Havanın karardığını fark ettiğimde, damlaların şiddetiyle sarsıldım. Kuru yerim kalsın diye hemen sağ taraftaki apartmanın kapısına sığındım. Bulutlardan kova ile su boşalıyordu. Saçımdan akan suyu kâğıt mendille silmeye çalıştım.
Yağmurun da bir güzelliği olurdu, dedim. Hafiften başlayan damlalar, kendini koru, akıllı olmalısın derdi. Bu akıl yağmuru bir süre devam ederdi. Eve mi koşarsın yoksa kapalı bir mekâna mı girersin, kendini ıslanmaktan kurtarırdın.
Üstten boşalan su kovası ve asfalttan akan sel suları. Sel suyuna kapılsan sahile kısa sürede giderdin. Rüzgârda işin başka yönü. Apartmanın kapısında ıslanmaktan korundum ama rüzgâr rahat bırakmıyor.
Yine ıslanıyorum, omuzlarım ıslanmıyor ki, dedim. Çantamdaki kâğıt mendilleri kullandım, onlar da suyunu çekti. Yağmurun sesinden, yan pencereden seslenen teyzenin çağırmasını duymadım.
Teyze, “Yavrum, mendilleri alır mısın?” Dedi.
Kâğıt mendilleri aldım, saçımı yüzümü sildim. Montumun omuz kısmını kurulamaya çalıştım. Yolun karşısı görülmüyor. Teyze “Bu yağmur değil, afat” dedi.
Böyle bir afat görülmemiştir. Asfalttan akan su arabaları sürüklemeye başladı. Sudan kaçmaya çalışan bir yerlere çarpınca duruyordu.
Teyzeye “Çok teşekkür ederim” dedim.
Kuru yerim kalsın diye kapıya sığındım. Apartmandan çıkmak isteyen aileye elimle işaret ettim. Ortalık batıyor dedim.
Teyze tabure vereyim otur dedi. Oturmak istemedim. Çünkü yağmur kaldığında karşı taraftaki pastaneye gideceğim, arkadaşım bekliyor dedim. Teyzeyle afatta ahbap olduk. Doğma büyüme buralıyım ilk defa böyle bir yağmura rastlıyorum dedi.

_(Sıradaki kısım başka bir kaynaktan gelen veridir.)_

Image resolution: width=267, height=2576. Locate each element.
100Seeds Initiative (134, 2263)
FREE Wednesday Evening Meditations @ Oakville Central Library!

Hava birden bozdu. Karşıya geçemedim. Pastaneye ulaşsaydım, bu şekilde ıslanmazdım. Kuru yerim kalmadı. Bende yukarıda oturuyorum. Eve koşacağım. Evden çıkmamış olsam şanslı olacaktım. Bu da geçer. Dışarı çıkmaya çalışan aile de geri döndü.
Asfalt yıkandı. Çevre bu kadar güzel temizlik görmedi. Teyzeye yalnız inşaatın kumu çakılı yıkandı gitti. Penceresi açık olanın camları kırıldı. Yağmur yetmedi, rüzgâr çok sarstı.
Yağmurda bir duraklama oldu. Depodan çekiyor, biraz sonra boşaltır, dedim. Hava açmamıştı. Bulut yok ama hava kapalıydı. İç karartıcıydı. Asfaltın suyu da çekilince teyzeye iyi günler dedim ve yola çıktım. Eve koşmaya başladım. Ayaklarım su doluydu. Nerdeyse ayaklarım ayakkabıda dönecekti.
Sel önüne kattığını sürüklemişti. İnşaattaki her şeyi uçurmuştu. Ağaç dalları kırılmış, çöpler uçmuştu. Bir kısmına asfalta bırakmıştı.
Apartmanın çiçekleri kırılmış, yere serilmiş, büyük perişanlık vardı. Yollarda su kanalı patlamıştı. Bizim arka kanal da patlamıştı. Su her tarafa yayılmıştı.
Üzerimi değiştikten sonra dışarı çıktım ki, evine gitmek isteyen insanların kuru yerleri yoktu. Bir tanesi bana baktı. Dışarıda değildin gibi kafasını salladı. Aynı senin gibiydim dedim.
Şehir içerisinde böyle bir yağmuru ilk defa gördüm. Zararını da çektim.